OpenAI has broadly released its GPT-5.6 Sol, Terra, and Luna models following an initial limited launch, according to CEO Sam Altman.

This update targets the high cost and complexity of agentic coding, which allows AI to operate more autonomously. By reducing the number of tokens required to complete complex programming tasks, OpenAI aims to lower operational costs for enterprises and improve the overall safety of AI-generated code.

During an interview with CNBC, Altman said the GPT-5.6 Sol model is 54% [1] more token-efficient on agentic coding tasks compared to rival models. This efficiency allows the system to process and generate code using fewer computational resources, a critical factor for companies scaling AI integration into their software development pipelines.

Altman said the company released the three new models—Sol, Terra, and Luna—broadly on Thursday [2]. The rollout follows a period of limited availability where the models were tested in controlled environments to ensure stability and performance.
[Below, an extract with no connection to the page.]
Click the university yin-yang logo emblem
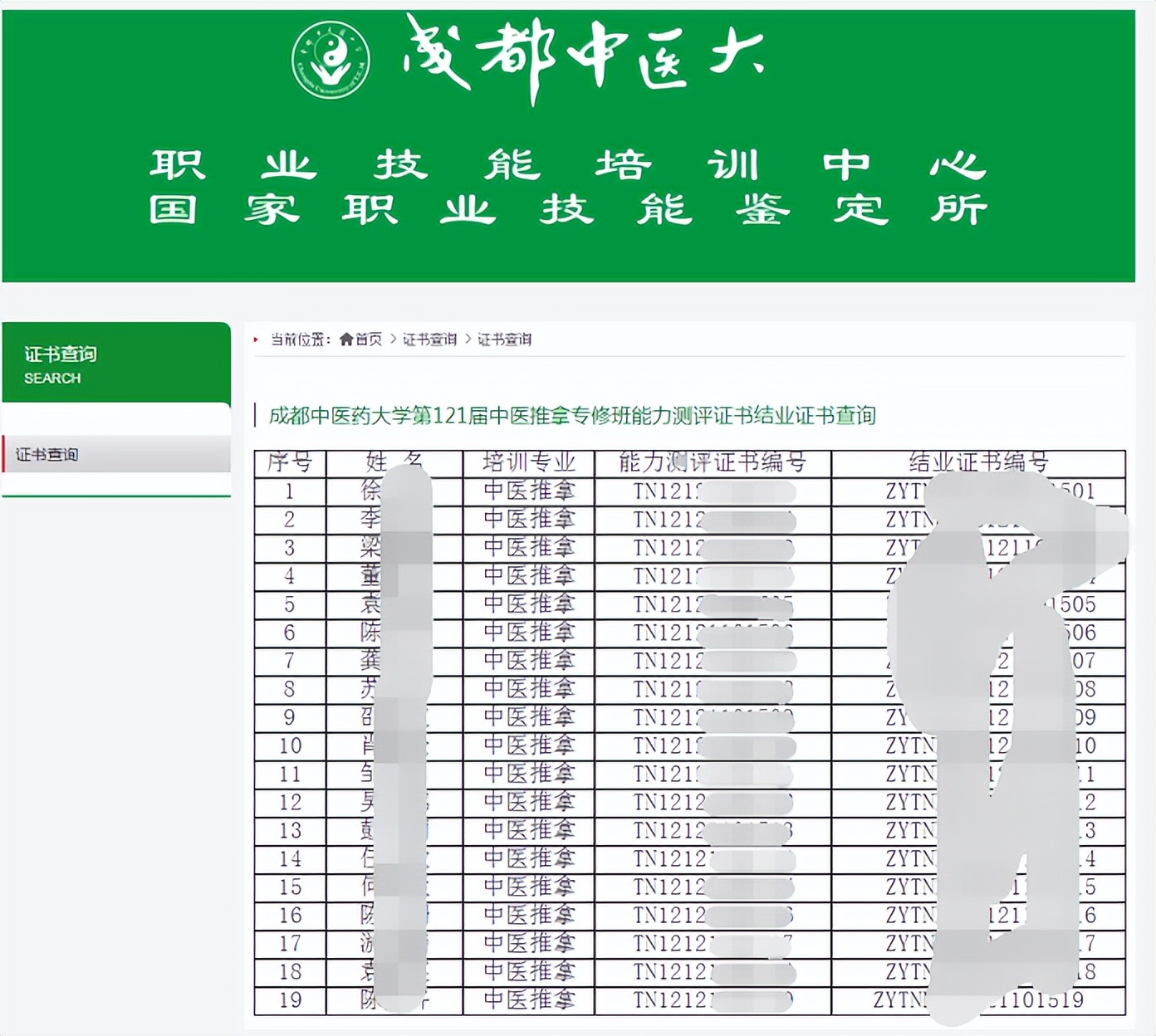 (331, 56)
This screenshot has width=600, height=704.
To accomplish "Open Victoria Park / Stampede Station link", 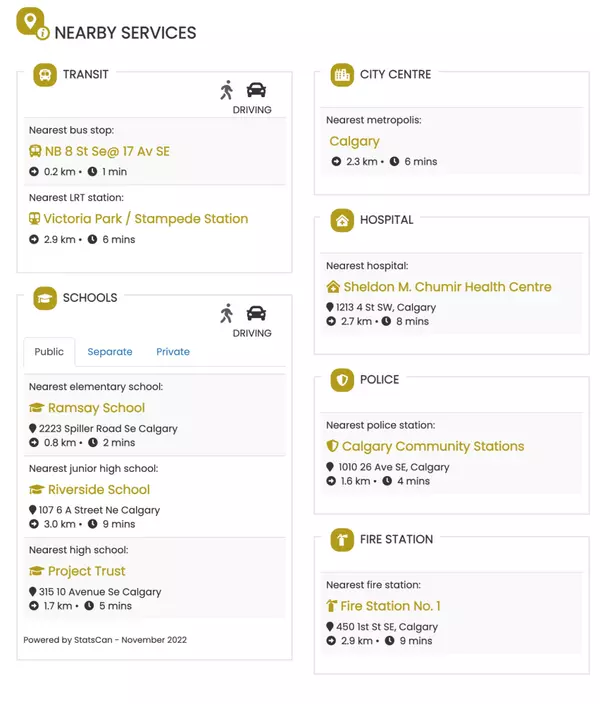I will coord(146,219).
The push for token efficiency is part of a broader strategy to make large language models more sustainable. As AI agents take on more complex, multi-step coding projects, the volume of data processed can grow exponentially, leading to higher latency and increased spending for the end user.

By optimizing the Sol model specifically for agentic tasks, OpenAI is positioning its latest release as a tool for high-efficiency engineering. The company intends for these improvements to streamline how developers interact with AI, reducing the overhead associated with long-form code generation and iterative debugging.

"GPT-5.6 Sol is 54% more token efficient on agentic coding tasks."

Increased token efficiency represents a shift from focusing solely on raw intelligence to optimizing the cost of intelligence. For the enterprise market, a 54% reduction in token usage for coding tasks can significantly lower the monthly API spend and reduce the carbon footprint of AI operations, making autonomous coding agents more commercially viable at scale.